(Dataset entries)
--------------------

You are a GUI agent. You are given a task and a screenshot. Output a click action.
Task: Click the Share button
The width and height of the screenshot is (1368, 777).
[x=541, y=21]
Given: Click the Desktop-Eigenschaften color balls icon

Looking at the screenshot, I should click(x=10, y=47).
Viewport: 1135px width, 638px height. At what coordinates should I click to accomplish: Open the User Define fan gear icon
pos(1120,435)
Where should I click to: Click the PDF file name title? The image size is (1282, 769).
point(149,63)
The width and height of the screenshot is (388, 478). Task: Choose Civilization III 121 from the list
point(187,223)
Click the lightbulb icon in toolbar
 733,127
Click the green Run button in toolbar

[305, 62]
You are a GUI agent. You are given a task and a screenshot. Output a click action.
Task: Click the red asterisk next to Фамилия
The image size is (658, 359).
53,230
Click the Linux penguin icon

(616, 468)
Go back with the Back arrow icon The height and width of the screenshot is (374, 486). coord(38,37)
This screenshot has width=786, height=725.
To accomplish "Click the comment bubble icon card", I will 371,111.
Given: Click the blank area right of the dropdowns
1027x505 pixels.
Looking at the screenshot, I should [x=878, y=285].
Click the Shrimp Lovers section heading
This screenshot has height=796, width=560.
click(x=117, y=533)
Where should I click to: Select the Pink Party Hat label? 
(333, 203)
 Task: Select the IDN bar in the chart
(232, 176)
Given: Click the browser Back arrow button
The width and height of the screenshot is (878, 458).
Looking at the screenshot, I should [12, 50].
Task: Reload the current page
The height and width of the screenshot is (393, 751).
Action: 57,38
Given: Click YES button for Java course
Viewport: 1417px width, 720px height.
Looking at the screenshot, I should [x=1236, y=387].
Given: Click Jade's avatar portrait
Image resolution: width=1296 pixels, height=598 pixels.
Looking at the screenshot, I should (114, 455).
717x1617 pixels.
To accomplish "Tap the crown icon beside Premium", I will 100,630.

--------------------

Put the records above that run from the line containing "Task: Reload the current page" through the line containing "Looking at the screenshot, I should (114, 455).", both included, into a two-column CSV with the columns "prompt" and "response", one row per record. Wrap each field in quotes and replace any line breaks inside a field with spaces.

prompt,response
"Task: Reload the current page The height and width of the screenshot is (393, 751).","Action: 57,38"
"Given: Click YES button for Java course Viewport: 1417px width, 720px height.","Looking at the screenshot, I should [x=1236, y=387]."
"Given: Click Jade's avatar portrait Image resolution: width=1296 pixels, height=598 pixels.","Looking at the screenshot, I should (114, 455)."